Yandex - Uber deal to be approved "in principle," regulator sees no three to competition - Artemyev
MOSCOW. Sept 28 (Interfax) - Russia's Federal Antimonopoly Service (FAS) does not see any reason not to approve a deal between Yandex and Uber to merge their online taxi hailing businesses in Russia and several other countries, FAS head Igor Artemyev said.
"...we also have a positive view of this deal, one can say that in principle it will be approved, but we need to see in what form," Artemyev said in an interview with Kommersant published on Thursday.
He said the regulator might issue a compliance order when approving the deal, but it will not concern a possible reduction of the taxi fleet or withdrawal from any region where the companies have a presence.
"We looked at the [market] shares. They are not vexing, since dozens of companies work on this market in Russia. And if there is a compliance order, it will concern certain particulars of market transparency, disclosure of information, possibly issues of consumer safety," Artemyev said.
FAS does not see threats to competition or growth of prices for services as a result of the deal. "If we establish that there is a threat to competition, we'll issue a compliance order, and they will have to carry it out. Thus we will avoid price growth. If, despite our order, price growth will take place, we'll simply issue a fine. But probably, if the market is competitive, neither one nor the other will be needed, because competitors on this market will get an advantage," Artemyev said.
In the event of unfair competition, for example regarding indirect price manipulation, FAS will impose a fine.
"This is called unfair competition. Article 14 provides for a separate penalty for this. If we find out, we'll investigate, penalize for this. This, by the way, does not at all depend on [market] share. You can have 1%, but if you're engaged in unfair competition, there's a fine for this," Artemyev said.
FAS earlier extended the duration of its consideration of the application to approve the deal by two months and said it planned to consult the competition authorities of other CIS countries regarding the Yandex.Taxi and Uber merger.
The companies submitted the application to FAS on August 21. It was reported that the application would be considered within 30 days from the date it was received, with the right to extend for another 60 days.

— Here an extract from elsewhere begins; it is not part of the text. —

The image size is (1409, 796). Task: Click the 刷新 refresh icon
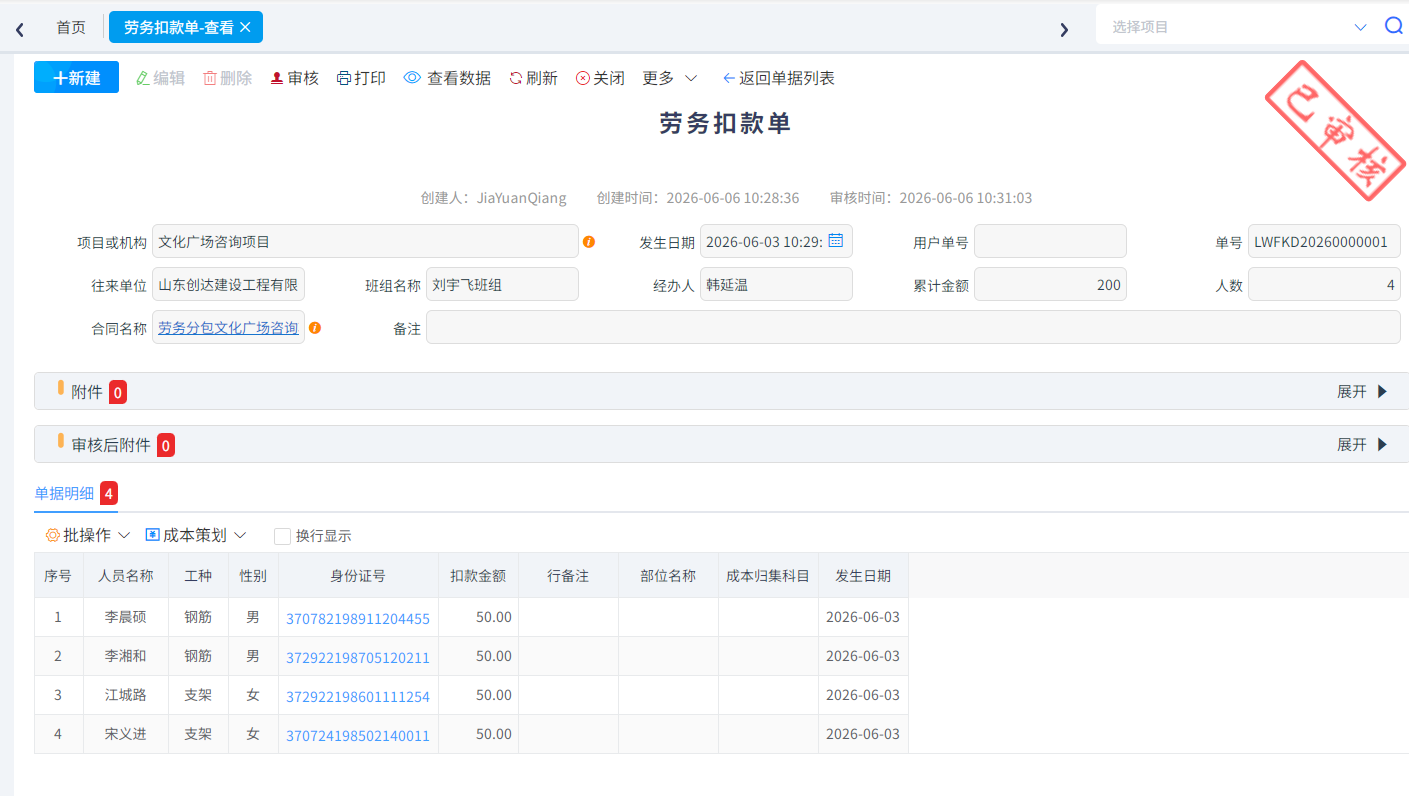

Yandex and Uber announced in July that they have agreed to merge their online ride hailing businesses in Russia and a number of neighboring countries. They value the merged business, which will also operate in Azerbaijan, Armenia, Belarus, Georgia and Kazakhstan, at $3.725 billion. Uber and Yandex will invest respectively $225 million and $100 million in the new company, in which Yandex will own a controlling 59.3% stake, Uber will own 36.6% and employees will own the remaining 4.1%. The company will be headed by Yandex-Taxi CEO Tigran Khudaverdyan.
The companies expect to close the deal in the fourth quarter. It has already been approved by the boards of directors of Uber and Yandex.